Isolation of newt lung ciliated cell models: Characterization of motility and coordination thresholds

Abstract

Demembranated ciliated cell models are useful for studying mechanisms responsible for the regulation of ciliary coordination and waveform. This paper describes procedures for isolating ciliated cells from the newt, Taricha granulosa, by trypsin dissociation, their subsequent demembranation by Triton X-100, and their reactivation with MgATP to produce highly motile, coordinated, ciliated cell models. Reactivation of cell models with a high degree of mechanochemical coupling depended on avoiding mechanical damage and maintaining optimal conditions during all stages of isolation and reactivation. Highly motile models were prepared from cells incubated in trypsin, treated briefly with EDTA, separated by gentle agitation, and concentrated by centrifugation at low gravitational forces. Optimal demembranation and reactivation conditions were similar to those described previously for isolated newt lung axonemes. Under these conditions, nearly 100% of the models were reactivated when provided with MgATP and 90–95% beat with coordinated waves.
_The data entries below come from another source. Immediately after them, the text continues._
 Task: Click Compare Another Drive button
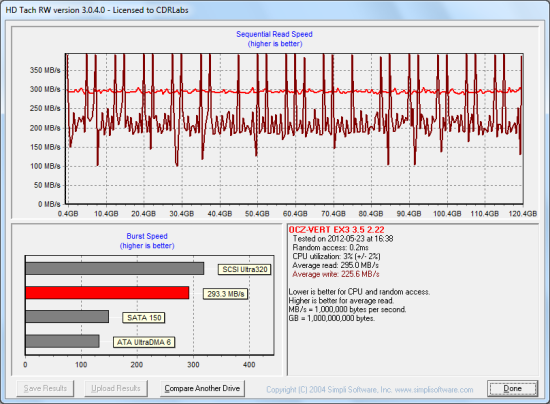click(202, 389)
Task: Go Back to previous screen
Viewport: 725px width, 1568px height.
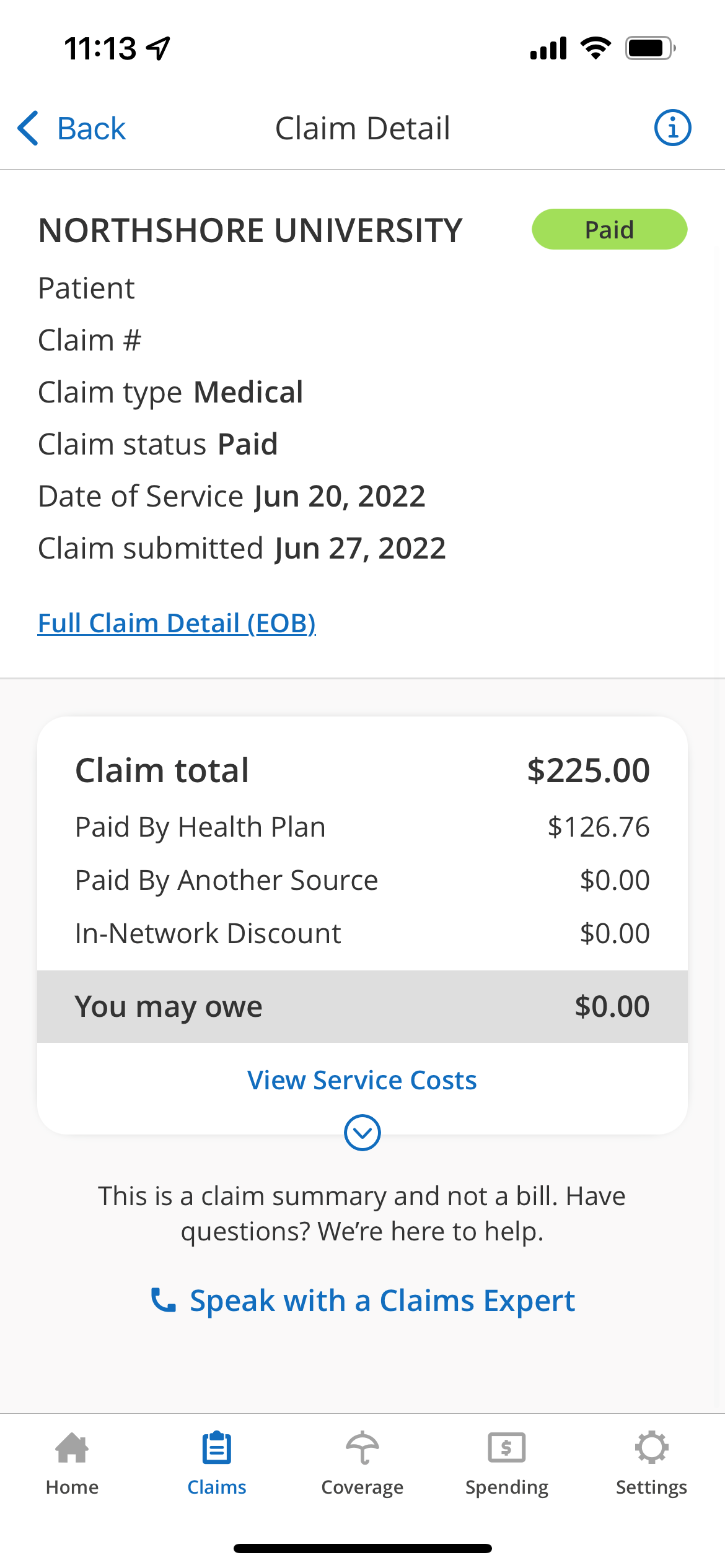Action: point(91,128)
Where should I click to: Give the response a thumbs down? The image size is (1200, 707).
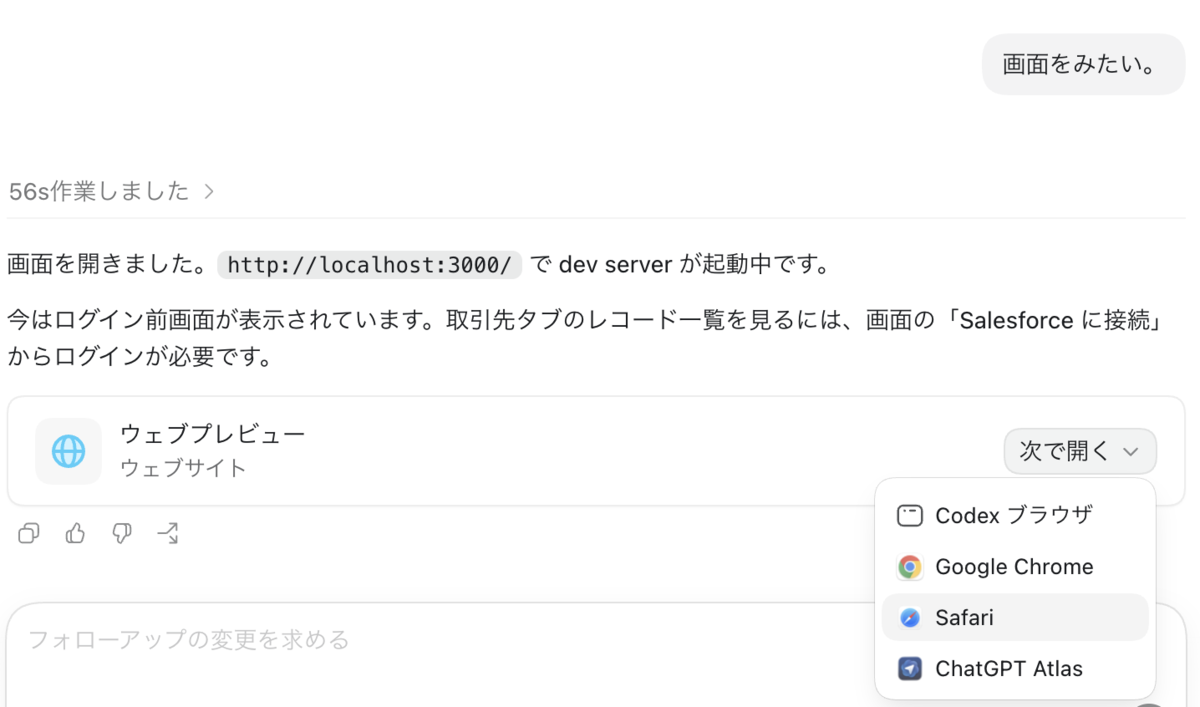(x=121, y=534)
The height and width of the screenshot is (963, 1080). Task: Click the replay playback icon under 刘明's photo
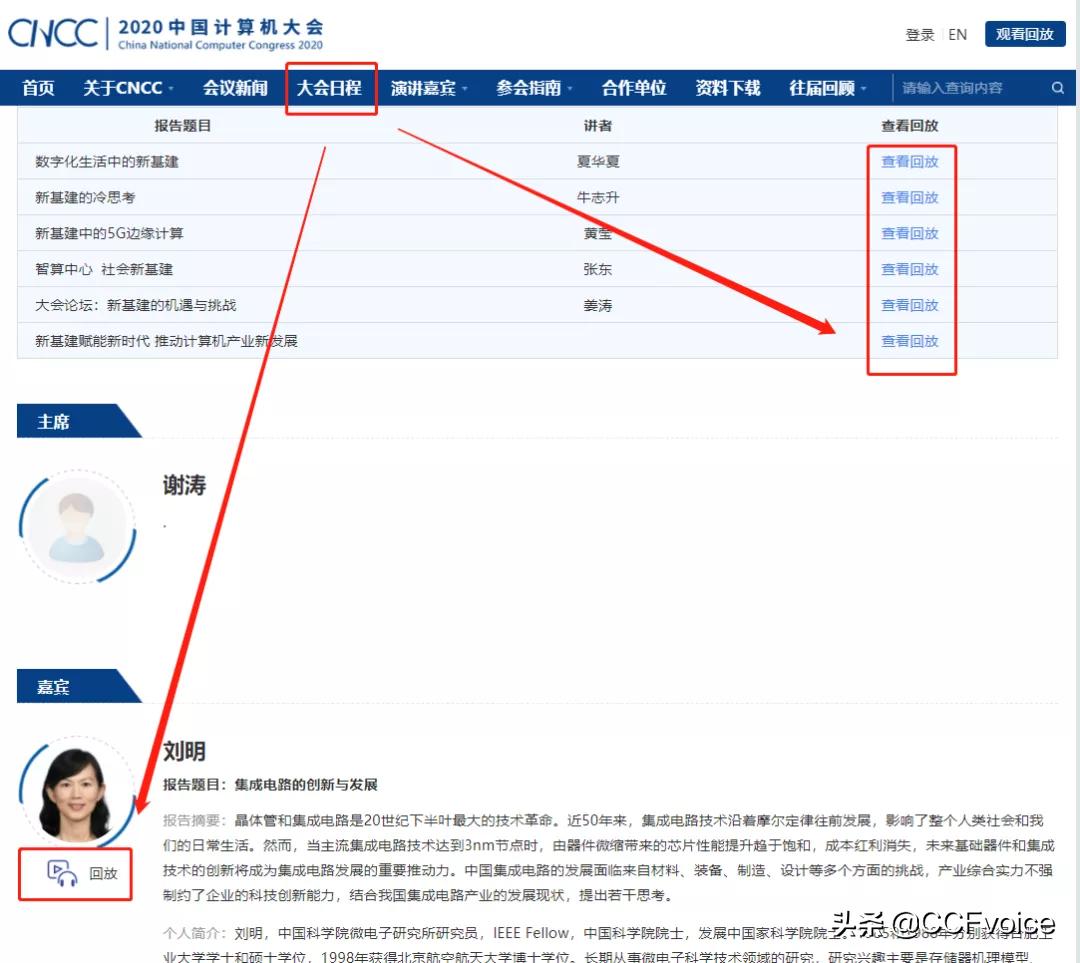(63, 872)
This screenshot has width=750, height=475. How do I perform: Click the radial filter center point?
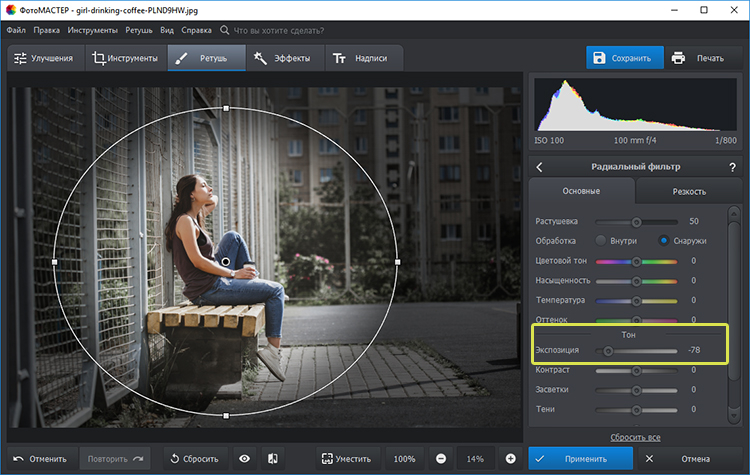pos(226,262)
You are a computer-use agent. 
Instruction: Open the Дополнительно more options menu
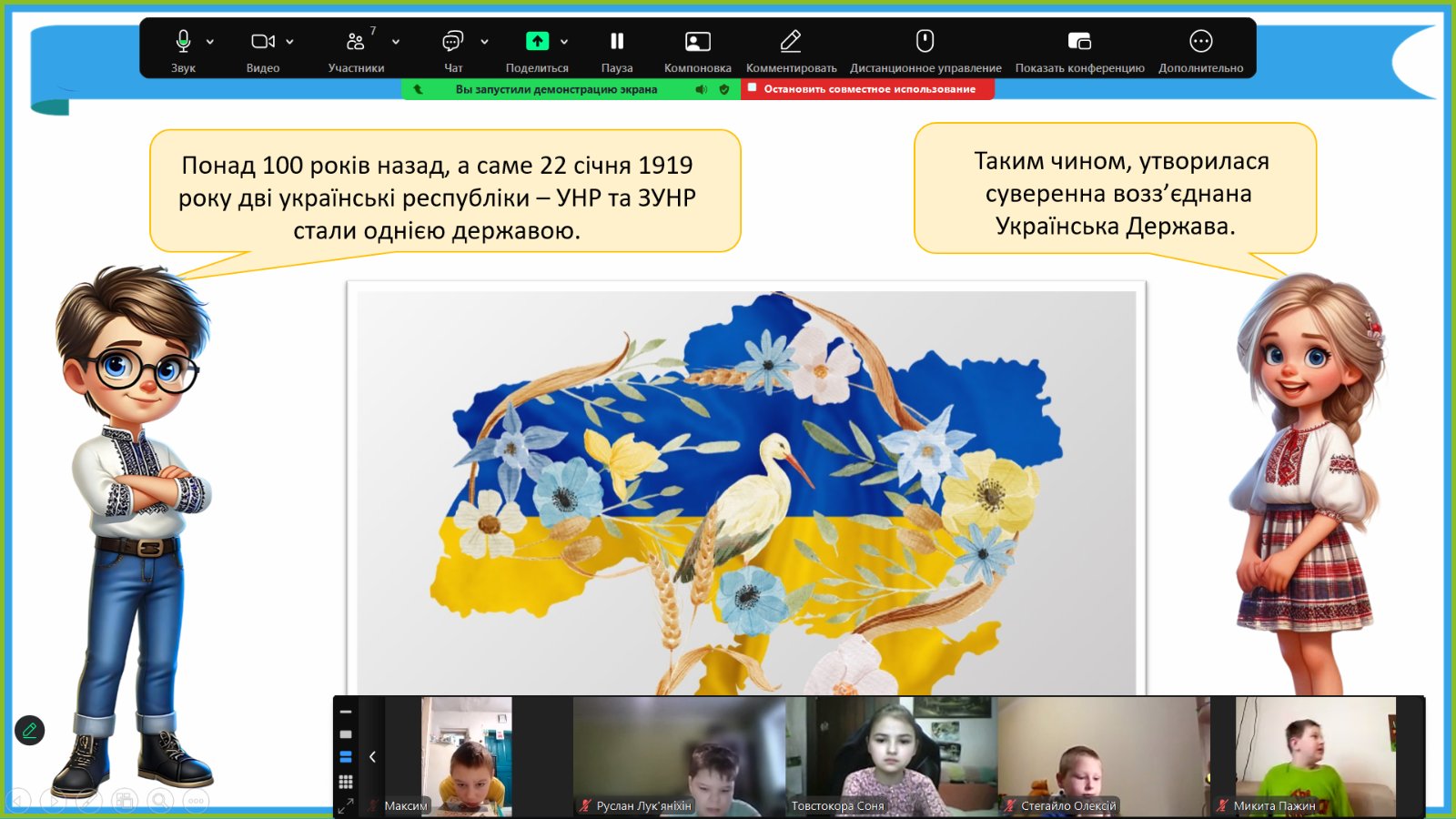point(1200,42)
The ciliary tufts beat at frequencies within the range measured in living cells and their reactivated motility was stable for at least 30 min at constant MgATP. These highly coupled models were used to show (1) that development of coordination in the ciliary tuft occurs at a higher substrate concentration range (10–25 μM) than that required to initiate motility per se (2–10 μM); (2) that outer dynein arms may not contribute to beat frequency at substrate concentrations below 35 μM; and (3) that vanadate has effects both on beat frequency and coordination of the tufts.